Among the lines below, some may contain the string "blaue". Say how many do, and give nothing besides the number.

■ **Record set**
--------------------------------------------------
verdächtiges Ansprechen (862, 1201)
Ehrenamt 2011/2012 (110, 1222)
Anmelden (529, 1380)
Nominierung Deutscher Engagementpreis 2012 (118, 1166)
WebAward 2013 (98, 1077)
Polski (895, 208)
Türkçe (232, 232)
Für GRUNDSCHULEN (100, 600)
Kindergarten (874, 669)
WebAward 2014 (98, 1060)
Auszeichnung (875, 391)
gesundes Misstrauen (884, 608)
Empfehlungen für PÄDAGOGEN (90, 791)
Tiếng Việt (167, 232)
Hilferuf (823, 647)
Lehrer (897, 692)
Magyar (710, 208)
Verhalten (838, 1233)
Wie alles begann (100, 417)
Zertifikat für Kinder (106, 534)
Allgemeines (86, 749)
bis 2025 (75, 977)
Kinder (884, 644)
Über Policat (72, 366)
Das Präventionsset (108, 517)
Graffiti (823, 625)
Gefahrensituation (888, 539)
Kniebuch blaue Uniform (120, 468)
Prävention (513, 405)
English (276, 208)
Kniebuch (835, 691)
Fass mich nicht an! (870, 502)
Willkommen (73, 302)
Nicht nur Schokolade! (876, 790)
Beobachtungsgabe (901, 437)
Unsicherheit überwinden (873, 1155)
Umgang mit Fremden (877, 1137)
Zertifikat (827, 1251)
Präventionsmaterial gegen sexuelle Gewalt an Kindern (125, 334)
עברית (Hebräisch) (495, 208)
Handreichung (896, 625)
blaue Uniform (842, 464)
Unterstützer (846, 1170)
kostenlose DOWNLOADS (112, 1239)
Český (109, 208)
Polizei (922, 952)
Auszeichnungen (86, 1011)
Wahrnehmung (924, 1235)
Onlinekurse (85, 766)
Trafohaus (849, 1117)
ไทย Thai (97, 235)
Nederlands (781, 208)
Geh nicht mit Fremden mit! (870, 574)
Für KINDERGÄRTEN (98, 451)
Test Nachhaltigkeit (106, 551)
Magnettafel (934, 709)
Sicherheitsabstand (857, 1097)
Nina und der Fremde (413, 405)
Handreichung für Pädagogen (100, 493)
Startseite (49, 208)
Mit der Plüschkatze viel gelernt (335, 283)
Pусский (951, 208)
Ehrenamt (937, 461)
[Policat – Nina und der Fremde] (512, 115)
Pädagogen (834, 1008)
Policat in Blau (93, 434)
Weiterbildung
--------------------------------------------------
■ **Result for this exercise**
2